A Mouscron, une bâtiment plus que discret, humble, blotti dans une rue aux maisons alignées, on se dépayse en mode ‘scènes de la vie de province'. Attention ! Il ne s'agit pas ici d'une province engourdie et bedonnante telle qu'elle est souvent caricaturée par une intelligentsia des villes, ces censeurs-penseurs qui ne (s'en) sortent plus entre agitation et précipitation, entre starlettes de cuisines en carton-pâte et mirages éphémères portés au pinacle et retombant comme des soufflés. 

Ici, entre les mains d'un jeune chef, la Table peut redevenir cet espace fantasmatique où l'épicurien n'a plus besoin de fermer les yeux pour apprécier chaque instant.
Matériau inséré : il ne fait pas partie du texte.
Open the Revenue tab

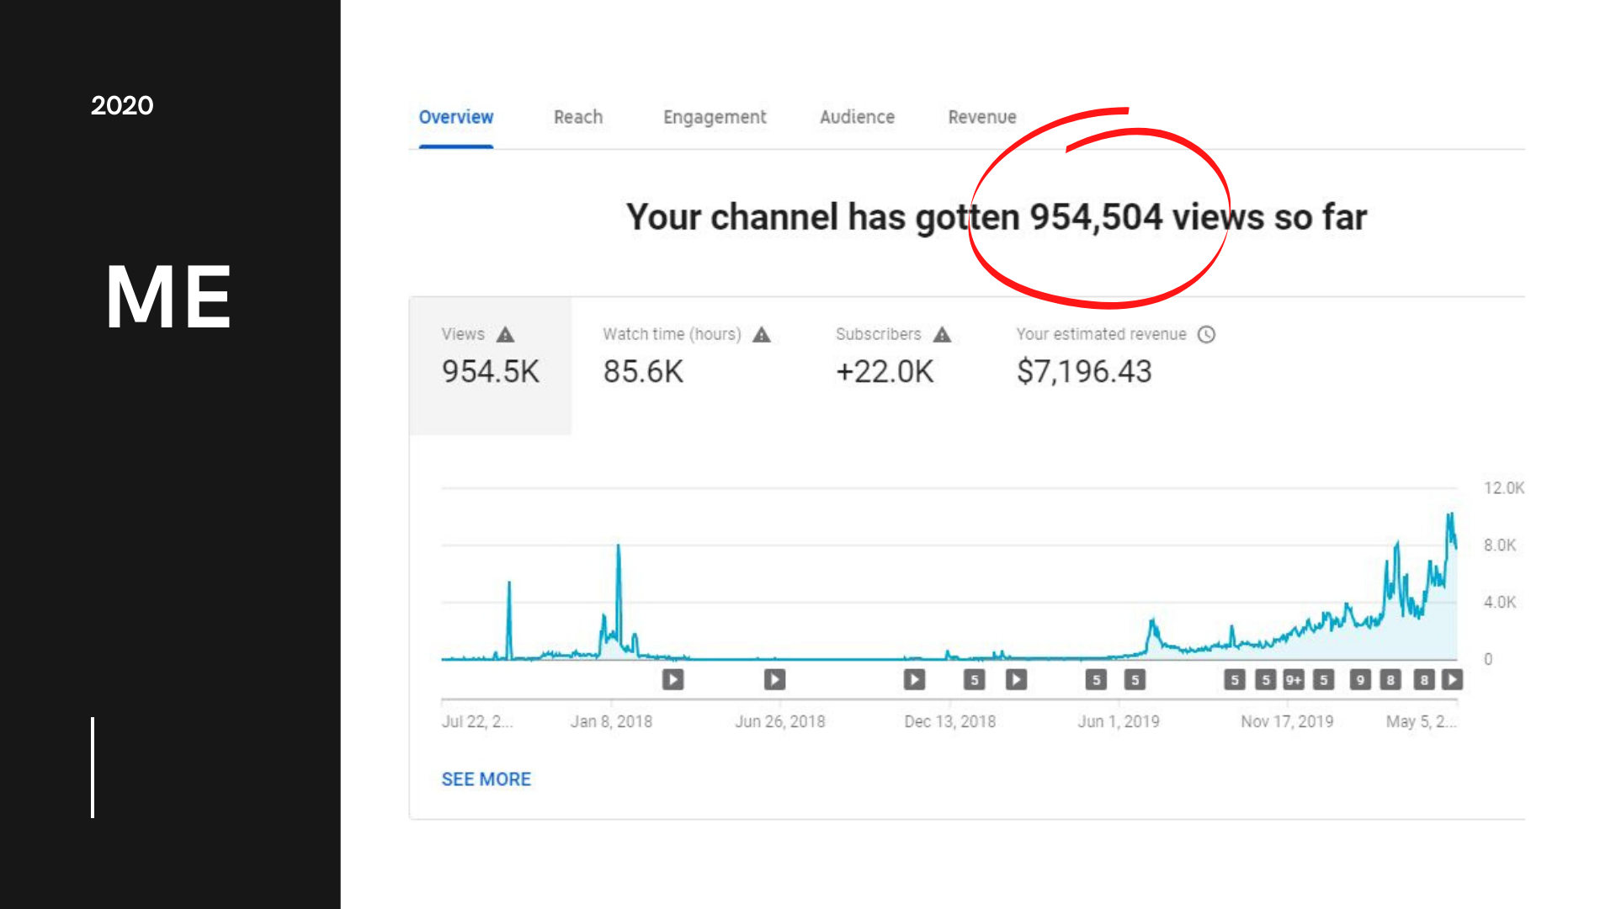[981, 117]
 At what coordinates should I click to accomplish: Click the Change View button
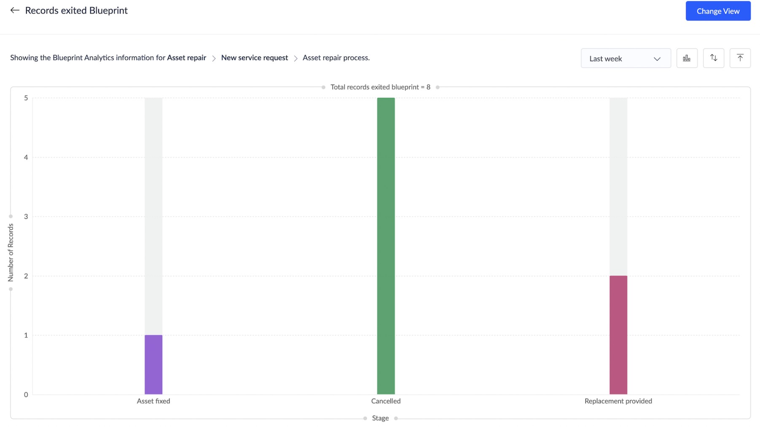click(x=718, y=11)
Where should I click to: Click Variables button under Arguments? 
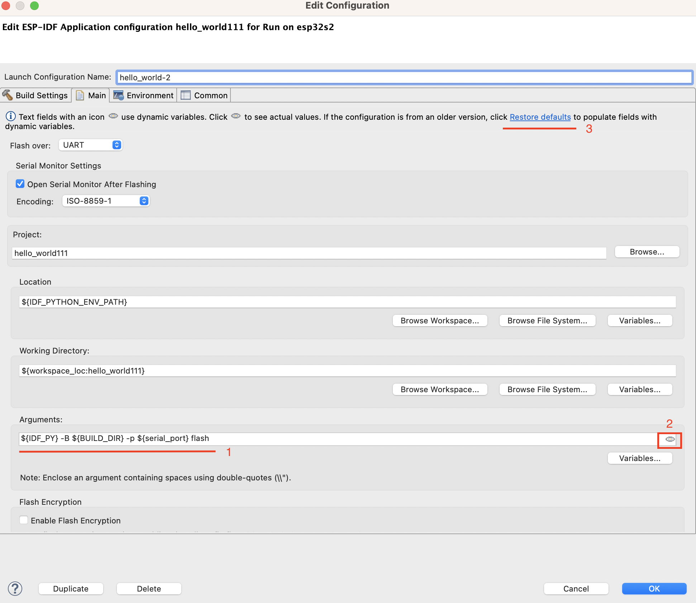click(x=639, y=458)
En phase avec ce credo hédoniste, le Vugo de Jérôme Axters réconcilie avec brio épure et générosité, talent et maîtrise. 

La salle à manger se vit en plusieurs atmosphères. Toute en longueur, elle s'ouvre d'abord sur un bar arrondi, quelques tables alignées, puis une autre pièce, lumineuse ; laissant deviner un joli jardin. Les lignes décoratives se retirent sur la pointe des pieds pour ne devenir plus qu'une impression douce et pénétrante. Cette voie royale, débarrassée du superflu, s'efface aussitôt devant l'assiette. 
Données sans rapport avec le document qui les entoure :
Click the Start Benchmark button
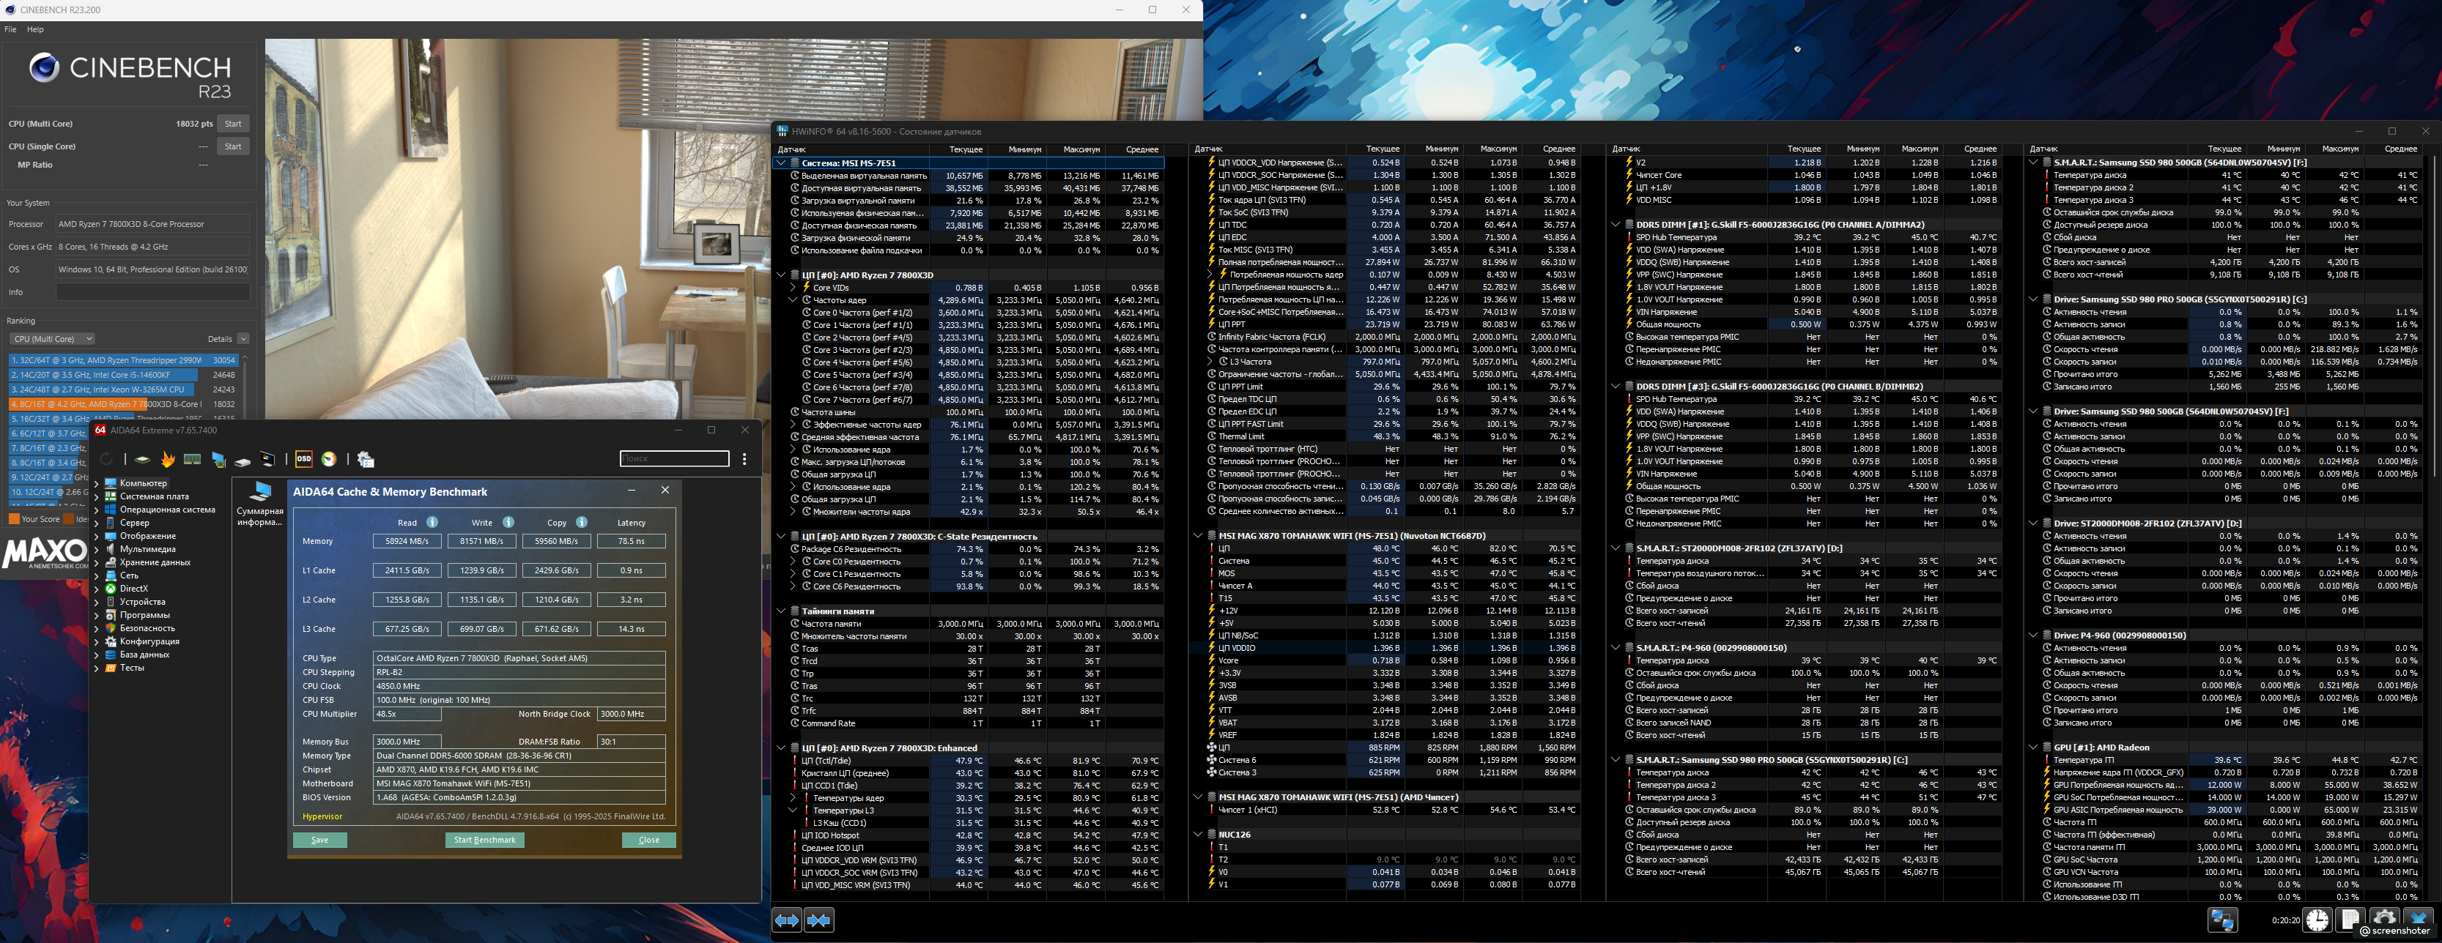This screenshot has height=943, width=2442. tap(484, 840)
Jérôme Axters a du talent. Son expérience acquise, polie et ciselée au Château du Mylord** et au Hof van Cleve*** de Peter Goossens, le chef offre une cuisine brillante : couleurs, épices, cuissons, produits, dressages, la panoplie est complète. Preuve de cette justesse abondante et d'un travail lisible et formidable dans les assiettes, on garde encore en mémoire la Langoustine en tartare, basilic, olive de Kalamata, enoki et glace aux oignons des Cévennes, la Dorade sébaste, betterave rouge, coriandre, bonite, tapioca et bien sûr le Canard Colvert, butternut, carotte, beignet, cuisse confite, jus de carcasse.

Le propos de Jérôme Axters est net, compréhensif et remarquable. Allons-y l'esprit libre, en joie, sans perdre de temps.